Source:
- Diocese: Augsburg
- In office: 816 – 830
- Predecessor: Hanto of Augsburg
- Successor: Udalmann of Augsburg

Personal details
- Died: 830
- Buried: Basilica of SS. Ulrich and Afra, Augsburg
- Denomination: Roman Catholic

= Nidker =

Bishop of Augsburg from 816 to 830

Ulrich cross with Nidker, standing, on the left bar, where his name is spelled Nigarius

Nidker (or Nidgar) was the bishop of Augsburg from 816 until his death around 830.

Nidker succeeded Hanto as bishop in 816. On 31 August 822, he was a member of a Missus dominicus court held in Allershausen. At the same court, he was sued by Bishop Hitto of Freising over possession of the church at Kienberg. The case was decided in favour of Freising.

Entries supplied:
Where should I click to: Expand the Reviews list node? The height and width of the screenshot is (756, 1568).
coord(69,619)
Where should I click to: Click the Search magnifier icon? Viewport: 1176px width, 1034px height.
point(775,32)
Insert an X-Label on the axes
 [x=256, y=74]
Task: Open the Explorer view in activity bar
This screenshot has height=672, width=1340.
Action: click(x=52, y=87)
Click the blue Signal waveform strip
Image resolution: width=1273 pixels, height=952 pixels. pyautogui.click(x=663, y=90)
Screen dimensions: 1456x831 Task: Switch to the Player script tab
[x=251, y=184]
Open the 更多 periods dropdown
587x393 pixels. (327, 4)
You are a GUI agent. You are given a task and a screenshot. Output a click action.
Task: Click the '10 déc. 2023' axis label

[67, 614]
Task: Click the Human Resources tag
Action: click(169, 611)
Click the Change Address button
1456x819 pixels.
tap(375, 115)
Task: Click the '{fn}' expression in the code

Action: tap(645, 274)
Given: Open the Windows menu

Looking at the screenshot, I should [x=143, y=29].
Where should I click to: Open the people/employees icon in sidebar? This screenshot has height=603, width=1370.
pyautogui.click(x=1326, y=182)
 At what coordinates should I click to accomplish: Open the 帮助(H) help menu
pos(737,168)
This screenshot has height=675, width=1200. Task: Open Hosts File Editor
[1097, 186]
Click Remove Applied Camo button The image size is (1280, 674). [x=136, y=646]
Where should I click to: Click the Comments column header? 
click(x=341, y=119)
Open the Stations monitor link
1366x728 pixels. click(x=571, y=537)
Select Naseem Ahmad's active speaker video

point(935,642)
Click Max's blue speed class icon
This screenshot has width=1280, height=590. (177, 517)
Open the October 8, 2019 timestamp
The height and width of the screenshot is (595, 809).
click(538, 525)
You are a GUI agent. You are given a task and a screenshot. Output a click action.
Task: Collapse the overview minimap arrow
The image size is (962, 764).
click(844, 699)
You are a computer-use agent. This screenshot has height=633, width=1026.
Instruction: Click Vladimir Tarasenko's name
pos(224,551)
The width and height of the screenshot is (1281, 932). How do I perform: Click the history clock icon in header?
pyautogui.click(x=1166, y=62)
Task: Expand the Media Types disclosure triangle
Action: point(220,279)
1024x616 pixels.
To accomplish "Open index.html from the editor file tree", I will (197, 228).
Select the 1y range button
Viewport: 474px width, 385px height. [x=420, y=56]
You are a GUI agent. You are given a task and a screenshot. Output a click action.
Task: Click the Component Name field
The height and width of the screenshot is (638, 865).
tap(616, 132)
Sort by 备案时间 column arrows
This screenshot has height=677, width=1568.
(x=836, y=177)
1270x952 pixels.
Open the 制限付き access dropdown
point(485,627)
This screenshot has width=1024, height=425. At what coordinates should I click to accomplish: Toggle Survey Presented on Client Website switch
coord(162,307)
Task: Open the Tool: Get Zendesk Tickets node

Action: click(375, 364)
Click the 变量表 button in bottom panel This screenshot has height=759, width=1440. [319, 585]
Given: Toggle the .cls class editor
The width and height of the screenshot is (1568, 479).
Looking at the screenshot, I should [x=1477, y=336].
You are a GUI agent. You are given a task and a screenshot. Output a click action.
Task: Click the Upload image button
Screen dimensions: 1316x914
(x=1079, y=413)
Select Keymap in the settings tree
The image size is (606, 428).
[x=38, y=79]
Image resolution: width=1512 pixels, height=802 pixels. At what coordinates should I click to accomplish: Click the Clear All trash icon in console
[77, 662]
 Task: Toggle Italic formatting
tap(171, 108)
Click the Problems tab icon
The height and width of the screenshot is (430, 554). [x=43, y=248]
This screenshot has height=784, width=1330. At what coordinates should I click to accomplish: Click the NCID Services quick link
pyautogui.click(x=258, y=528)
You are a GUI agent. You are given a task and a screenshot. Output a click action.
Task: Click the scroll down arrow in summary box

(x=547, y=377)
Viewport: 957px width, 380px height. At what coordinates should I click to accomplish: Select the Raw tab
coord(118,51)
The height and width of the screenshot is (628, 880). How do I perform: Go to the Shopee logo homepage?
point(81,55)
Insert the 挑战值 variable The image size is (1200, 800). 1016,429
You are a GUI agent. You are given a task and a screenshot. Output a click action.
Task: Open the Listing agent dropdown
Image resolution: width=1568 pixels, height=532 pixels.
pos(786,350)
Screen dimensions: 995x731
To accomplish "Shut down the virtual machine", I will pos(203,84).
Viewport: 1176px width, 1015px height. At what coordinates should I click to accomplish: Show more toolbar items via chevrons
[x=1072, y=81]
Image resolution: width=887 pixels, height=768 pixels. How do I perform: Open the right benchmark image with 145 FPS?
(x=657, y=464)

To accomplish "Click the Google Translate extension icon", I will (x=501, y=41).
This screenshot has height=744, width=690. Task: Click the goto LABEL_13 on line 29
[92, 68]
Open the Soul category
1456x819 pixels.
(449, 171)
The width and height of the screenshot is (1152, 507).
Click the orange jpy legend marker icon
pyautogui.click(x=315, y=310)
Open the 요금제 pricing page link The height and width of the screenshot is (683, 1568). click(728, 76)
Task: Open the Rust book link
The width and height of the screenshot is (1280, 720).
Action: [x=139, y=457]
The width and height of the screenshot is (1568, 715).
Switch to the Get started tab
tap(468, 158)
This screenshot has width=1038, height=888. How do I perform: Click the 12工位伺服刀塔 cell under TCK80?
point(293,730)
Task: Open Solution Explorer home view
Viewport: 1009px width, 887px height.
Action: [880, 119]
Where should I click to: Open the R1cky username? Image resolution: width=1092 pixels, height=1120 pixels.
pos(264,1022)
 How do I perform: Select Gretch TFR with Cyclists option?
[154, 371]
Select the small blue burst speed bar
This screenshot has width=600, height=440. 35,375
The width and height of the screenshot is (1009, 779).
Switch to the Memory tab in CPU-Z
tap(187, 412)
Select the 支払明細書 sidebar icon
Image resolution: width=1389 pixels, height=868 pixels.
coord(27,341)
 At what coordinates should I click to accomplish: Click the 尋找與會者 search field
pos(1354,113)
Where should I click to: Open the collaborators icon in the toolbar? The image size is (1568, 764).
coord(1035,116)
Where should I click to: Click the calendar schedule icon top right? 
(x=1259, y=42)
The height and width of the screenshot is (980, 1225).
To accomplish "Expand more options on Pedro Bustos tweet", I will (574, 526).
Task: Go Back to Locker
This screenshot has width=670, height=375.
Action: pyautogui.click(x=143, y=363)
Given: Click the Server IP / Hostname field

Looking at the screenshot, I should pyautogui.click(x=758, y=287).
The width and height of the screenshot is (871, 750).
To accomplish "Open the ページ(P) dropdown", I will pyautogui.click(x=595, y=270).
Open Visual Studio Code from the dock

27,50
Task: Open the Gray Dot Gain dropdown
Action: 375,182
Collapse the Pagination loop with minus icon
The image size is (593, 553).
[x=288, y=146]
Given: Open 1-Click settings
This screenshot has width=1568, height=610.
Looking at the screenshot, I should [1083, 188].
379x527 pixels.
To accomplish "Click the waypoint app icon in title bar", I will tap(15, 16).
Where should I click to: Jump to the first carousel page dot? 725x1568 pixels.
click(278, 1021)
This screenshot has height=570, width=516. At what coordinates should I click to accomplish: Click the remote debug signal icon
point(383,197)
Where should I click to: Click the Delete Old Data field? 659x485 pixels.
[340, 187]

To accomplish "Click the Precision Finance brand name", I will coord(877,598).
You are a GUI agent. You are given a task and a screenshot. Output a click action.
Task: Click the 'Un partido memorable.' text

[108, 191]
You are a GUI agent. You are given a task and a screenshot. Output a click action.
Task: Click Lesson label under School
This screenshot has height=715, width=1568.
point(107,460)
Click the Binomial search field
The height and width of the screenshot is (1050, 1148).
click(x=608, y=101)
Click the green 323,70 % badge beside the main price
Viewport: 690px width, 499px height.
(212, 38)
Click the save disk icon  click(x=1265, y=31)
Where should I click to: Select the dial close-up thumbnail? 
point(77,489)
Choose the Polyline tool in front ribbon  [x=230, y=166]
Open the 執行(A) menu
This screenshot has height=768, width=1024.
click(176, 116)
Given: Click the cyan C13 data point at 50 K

Tasks for this exercise:
(A) From the Nidker biography, transcribe the passage starting at "Nidker succeeded Hanto" and ending at "favour of Freising.".
(B) According to the Nidker biography, where was the Missus dominicus court of 31 August 822 held?

Outputs:
(A)
Nidker succeeded Hanto as bishop in 816. On 31 August 822, he was a member of a Missus dominicus court held in Allershausen. At the same court, he was sued by Bishop Hitto of Freising over possession of the church at Kienberg. The case was decided in favour of Freising.

(B) Allershausen